The patient in Figure 3 presented for a diabetic ocular examination and was noted to have moderate cupping and pallor OS. The patient had 20/25 vision and an APD in the left eye but denied any visual symptoms or history of acute vision loss. RNFL OCT thinning was noted superior-temporally but ganglion cell thinning was noted superiorly and inferiorly. Visual field testing revealed an inferior altitudinal defect with superior central defects which correlated with the ganglion cell defects.

Both the visual field and ganglion cell defects were out of proportion to the RNFL OCT thinning. The presence of pallor should immediately raise suspicion of a non-glaucomatous process and the discordant imaging results further compound this suspicion. After requestioning the patient and requesting old records, it was clear that the patient had an episode of NAION years ago and the current findings were all sequelae of that event. Due to the presence of old records, further evaluation was not necessary and the patient was monitored for stability.


Figure 3

Optic nerve head cupping is sometimes thought to be a pathognomonic sign of glaucoma, but any anterior visual pathway disease can cause cupping. Especially in younger patients, it is important to rule out chiasmal compressive optic neuropathy as this is an uncommon cause of bilateral cupping that must be treated immediately.
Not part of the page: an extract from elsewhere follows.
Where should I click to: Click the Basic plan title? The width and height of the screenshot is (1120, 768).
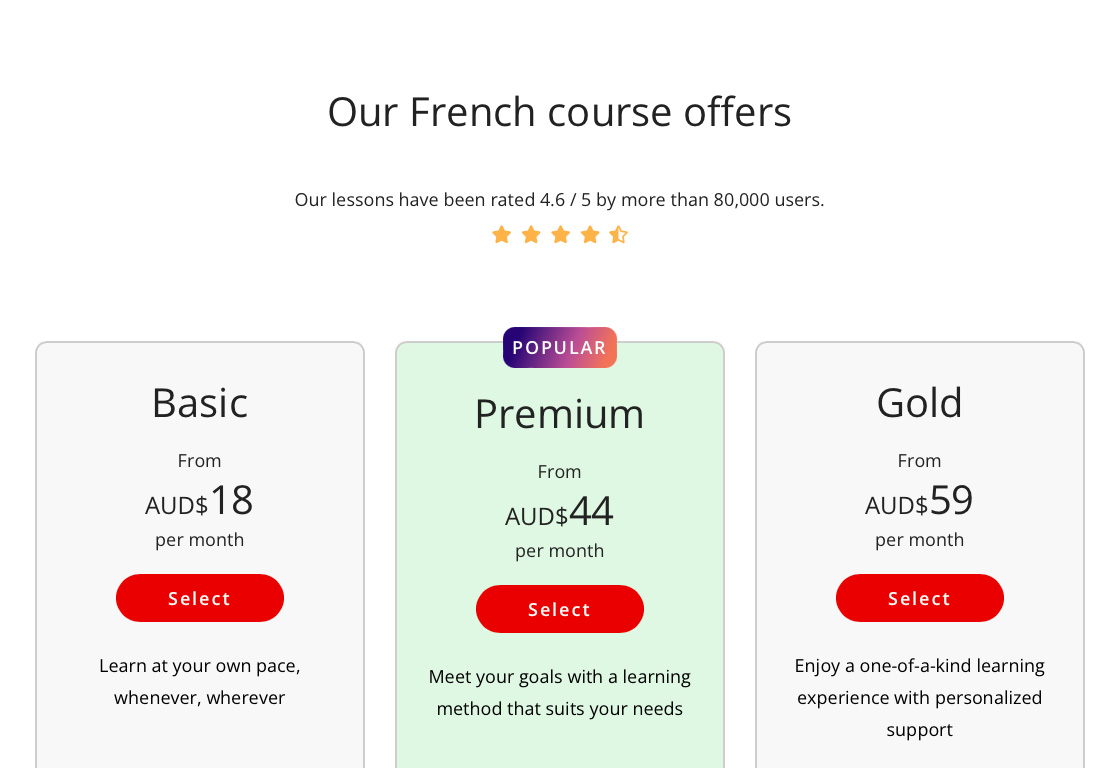tap(200, 403)
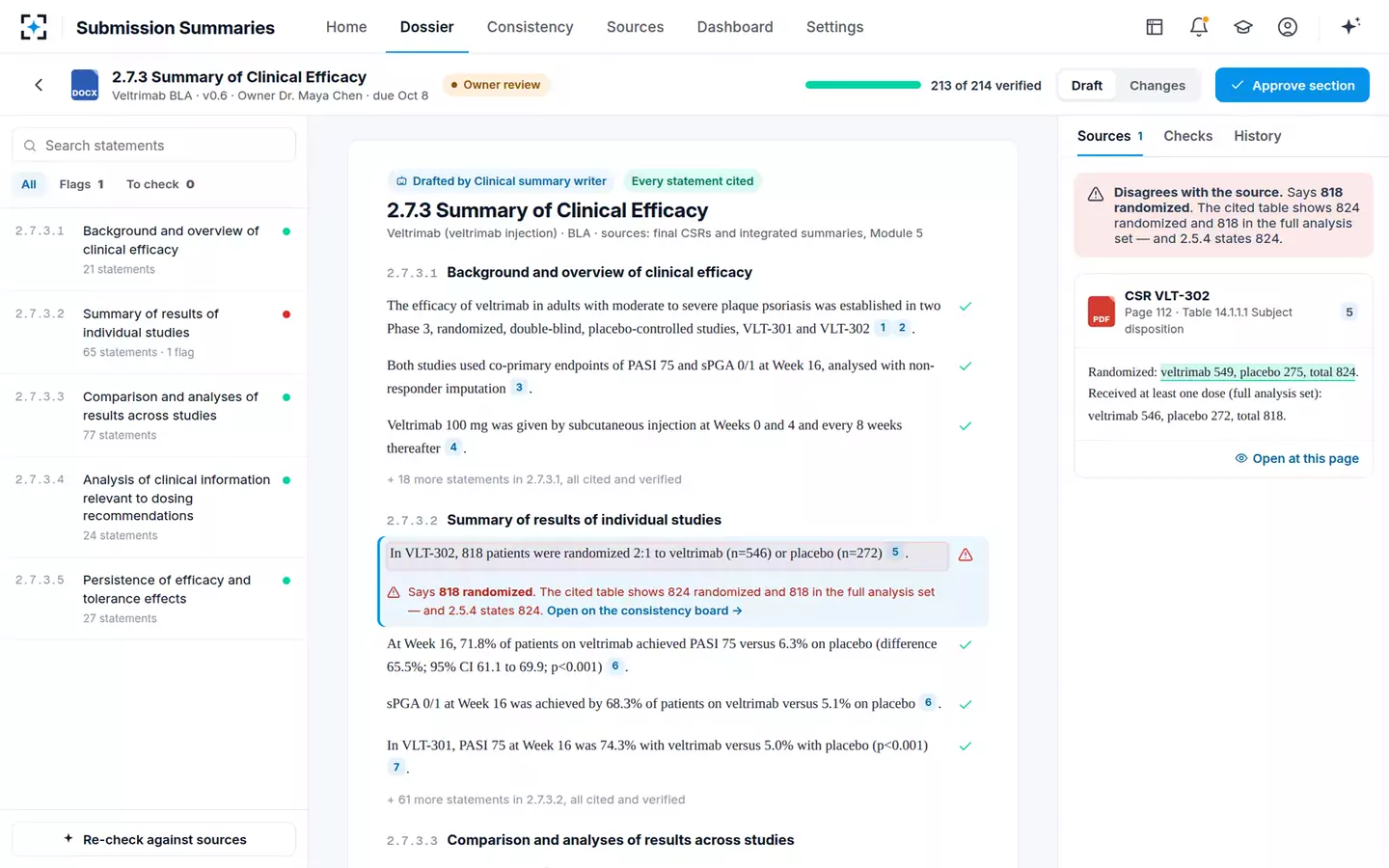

The images in Figure 4 are of a 52-year-old patient who was transferring glaucoma to my clinic. She reported being treated with latanoprost QHS OU for several years and denied any ocular issues. Her BCVA was 20/25- in each eye and there was no APD. She did have large cups with significant RNFL and ganglion cell OCT thinning but both tests had more prominent loss on the nasal side. Visual fields revealed distinct bitemporal defects which respected the vertical meridian. An MRI of the pituitary gland was ordered and radiological signs of a macroadenoma were noted.

The patient had prompt neurosurgery but her visual field defects and mildly reduced visual acuity did not recover. Due to the likely chronicity of her chiasmal disease, the ganglion cells had atrophied as denoted by the OCT ganglion cell analysis. In cases of any compressive optic neuropathy, visual field defects tend to appear before OCT findings. Ganglion cell OCT measurements are particularly useful for prognostic purposes because atrophy of ganglion cells tends to be permanent and appears after visual field defects but before RNFL OCT thinning.